Then, in 2022, higher monastic authorities initiated the process to close St. Benedict’s. The retreat center and bookstore shuttered last year. And this spring, the property hit the market for $150 million.
“It didn’t come as a shock to me, but it has affected me so, so deeply in my heart,” said Steve Child, a Pitkin County commissioner who has lived next to the monastery almost as long as the monks have been there. “They’ve been like the best neighbors I can [imagine]. They’ve been there my whole life, since I was 14 years old, and to have them not be there, to me, is just incomprehensible.”
Other neighbors and monastery patrons have expressed a similar spectrum of emotion, something akin to grief. They feel sorrow, dismay, bewilderment and anger. And they are intensely concerned about the future of the place, which some have called a “sacred valley” and a “cathedral of nature.” (It is also, from a practical standpoint, an agricultural resource, with more than 1,000 acres leased for cattle grazing; the water rights, enough to irrigate as many as 1,500 acres, date back more than a century.)
Given the nine-figure listing, some believe the best-case scenario for St. Benedict’s may be a benevolent billionaire; the worst-case, a land-hungry real estate speculator.
But another possibility — collaborative partnerships — has given hope to many community members who want to preserve the monastery’s legacy and protect the land in perpetuity.
Calling themselves the Friends of the Monastery, a coalition of prominent Roaring Fork Valley residents have sought to wield their expertise and influence in pursuit of just such a solution. This past summer, after more than a year of brainstorming and kitchen-table meetings, they formalized their status as a 501(c)3 nonprofit organization eligible to receive tax-deductible donations. They see themselves primarily as advocates in pursuit of a common goal: to conserve open space and maintain spiritual traditions while still maximizing revenue for the monks.
A hole in the “tapestry of conservation”
The listing, represented by the Mirr Ranch Group, identifies St. Benedict’s as an “excellent opportunity for conservation,” and the agent, Ken Mirr, specializes in legacy ranches and properties with large swaths of open space. He spent much of his early career as a public-lands attorney, facilitating leases and land exchanges, and has served on the boards of multiple land trusts dedicated to conservation; many of Mirr’s listings market the “conservation value” of the property, and he has sold some ranches that are already protected by easements.

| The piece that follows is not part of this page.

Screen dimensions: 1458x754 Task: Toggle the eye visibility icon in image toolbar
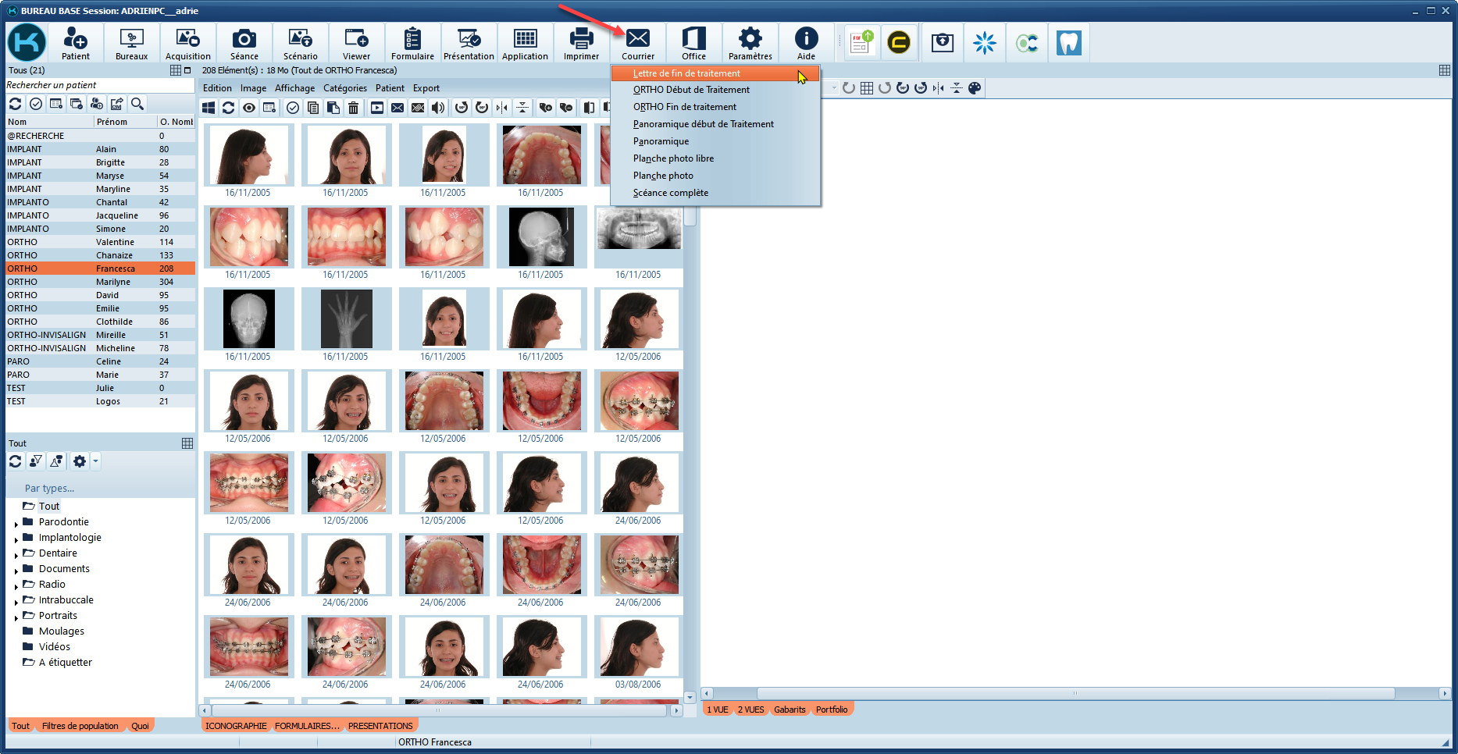coord(249,108)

Mirr said the monks’ stewardship has essentially “locked that monastery in a vault” since they settled there in 1956; he intends to find a buyer who respects the ecological values of the region and understands Pitkin County’s restrictive land-use policies. The property is zoned for potential subdivision into scores of 30-acre parcels, but those lots would lack the development rights to build almost any new structure — and the review process to secure those rights is time-consuming and competitive, with added costs to boot. Mirr believes that “the right person will arrive when they understand what is entailed in buying this.”
“For the monastery — you know, they’re my client,” he said. “I am trying to get them the highest and best number I can for them so they can go out there and then spread their message worldwide.”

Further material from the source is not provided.